#### QUESTIONS:
(1) Answer these from the Ruslan Yunusov profile, one line each:
(a) What position does he play?
(b) Which club is listed under his youth career?
(c) How many appearances does he have for Sakhalin?
(2) Decide whether each statement agrees with the Ruslan Yunusov profile. Give yes or no and quote the words that settle it.
(a) He was born in Krasnoyarsk.
(b) He made 19 appearances for Irtysh Omsk.
(c) He stands 1.90 m tall.
(3) Write what comes next in the profile of goalkeeper Ruslan Yunusov, picking up after its final line.

#### TEXT PROVIDED:
══════

Ruslan Yunusov

Personal information
- Full name: Ruslan Anvarovich Yunusov
- Date of birth: 16 May 1999 (age 27)
- Place of birth: Krasnoyarsk, Russia
- Height: 1.90 m (6 ft 3 in)
- Position: Goalkeeper

Youth career
- Rotor Krasnoyarsk

Senior career*
- Years: Team / Apps / (Gls)
- 2016: Achinsk
- 2017–2018: Yenisey Krasnoyarsk / 0 / (0)
- 2019: Chita / 19 / (0)
- 2020–2021: Chayka Peschanokopskoye / 5 / (0)
- 2021–2022: Irtysh Omsk / 13 / (0)
- 2023–2025: Sakhalin / 55 / (0)
- 2025–2026: Yenisey Krasnoyarsk / 0 / (0)
- 2025–2026: Yenisey-2 Krasnoyarsk / 12 / (0)

══════

#### RECORDED DATA:
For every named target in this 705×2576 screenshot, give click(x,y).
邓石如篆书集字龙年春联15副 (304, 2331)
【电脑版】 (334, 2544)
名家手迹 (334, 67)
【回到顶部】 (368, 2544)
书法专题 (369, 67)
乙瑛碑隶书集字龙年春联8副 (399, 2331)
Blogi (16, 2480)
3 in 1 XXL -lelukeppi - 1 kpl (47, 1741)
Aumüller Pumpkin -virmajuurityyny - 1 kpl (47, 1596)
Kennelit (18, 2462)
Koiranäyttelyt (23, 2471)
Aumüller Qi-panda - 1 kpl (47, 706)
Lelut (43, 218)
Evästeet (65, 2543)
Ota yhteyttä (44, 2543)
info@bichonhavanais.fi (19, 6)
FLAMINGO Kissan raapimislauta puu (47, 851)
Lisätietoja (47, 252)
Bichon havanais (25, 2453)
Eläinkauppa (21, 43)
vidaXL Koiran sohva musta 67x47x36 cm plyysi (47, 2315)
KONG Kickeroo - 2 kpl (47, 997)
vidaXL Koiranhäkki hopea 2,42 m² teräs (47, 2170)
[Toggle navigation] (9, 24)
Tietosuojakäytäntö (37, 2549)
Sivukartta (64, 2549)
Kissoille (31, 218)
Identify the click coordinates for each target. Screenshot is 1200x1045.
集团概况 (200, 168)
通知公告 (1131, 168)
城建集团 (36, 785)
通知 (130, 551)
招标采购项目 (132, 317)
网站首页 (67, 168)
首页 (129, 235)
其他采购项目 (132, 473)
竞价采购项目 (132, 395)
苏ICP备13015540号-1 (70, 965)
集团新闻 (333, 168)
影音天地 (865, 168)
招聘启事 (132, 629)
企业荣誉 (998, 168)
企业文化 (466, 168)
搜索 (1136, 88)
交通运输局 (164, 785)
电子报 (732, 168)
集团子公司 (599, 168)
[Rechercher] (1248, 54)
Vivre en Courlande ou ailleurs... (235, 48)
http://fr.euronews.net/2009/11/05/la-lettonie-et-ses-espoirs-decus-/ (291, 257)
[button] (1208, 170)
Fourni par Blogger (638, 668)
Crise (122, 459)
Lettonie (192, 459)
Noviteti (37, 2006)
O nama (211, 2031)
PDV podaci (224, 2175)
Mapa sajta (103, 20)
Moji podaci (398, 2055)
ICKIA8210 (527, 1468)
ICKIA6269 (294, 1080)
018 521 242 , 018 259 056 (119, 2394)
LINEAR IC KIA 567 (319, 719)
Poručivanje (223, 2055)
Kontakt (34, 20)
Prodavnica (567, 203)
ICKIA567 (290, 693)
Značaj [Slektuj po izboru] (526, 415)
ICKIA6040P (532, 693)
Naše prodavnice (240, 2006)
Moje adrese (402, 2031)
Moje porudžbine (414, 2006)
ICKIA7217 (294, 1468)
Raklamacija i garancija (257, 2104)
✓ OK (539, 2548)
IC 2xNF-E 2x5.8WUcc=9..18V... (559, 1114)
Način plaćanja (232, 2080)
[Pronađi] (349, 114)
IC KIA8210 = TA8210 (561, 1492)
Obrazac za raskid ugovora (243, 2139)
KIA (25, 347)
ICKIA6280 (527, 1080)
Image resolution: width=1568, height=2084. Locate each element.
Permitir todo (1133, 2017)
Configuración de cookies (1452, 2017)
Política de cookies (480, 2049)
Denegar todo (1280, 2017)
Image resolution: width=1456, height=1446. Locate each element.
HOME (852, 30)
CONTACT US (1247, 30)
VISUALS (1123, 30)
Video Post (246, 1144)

══════

#### RESULTS OF THE TASKS:
(1)
(a) Goalkeeper
(b) Rotor Krasnoyarsk
(c) 55

(2)
(a) Yes: "Place of birth: Krasnoyarsk, Russia"
(b) No: "2021–2022: Irtysh Omsk / 13 / (0)"
(c) Yes: "Height: 1.90 m (6 ft 3 in)"

(3)
= Ruslan Yunusov =

Russian footballer

Ruslan Anvarovich Yunusov (Руслан Анварович Юнусов; born 16 May 1999) is a Russian football player who plays as a goalkeeper. He also holds Tajikistani citizenship.

==Club career==
He made his debut in the Russian Football National League for Chayka Peschanokopskoye on 16 August 2020 in a game against Krylia Sovetov Samara.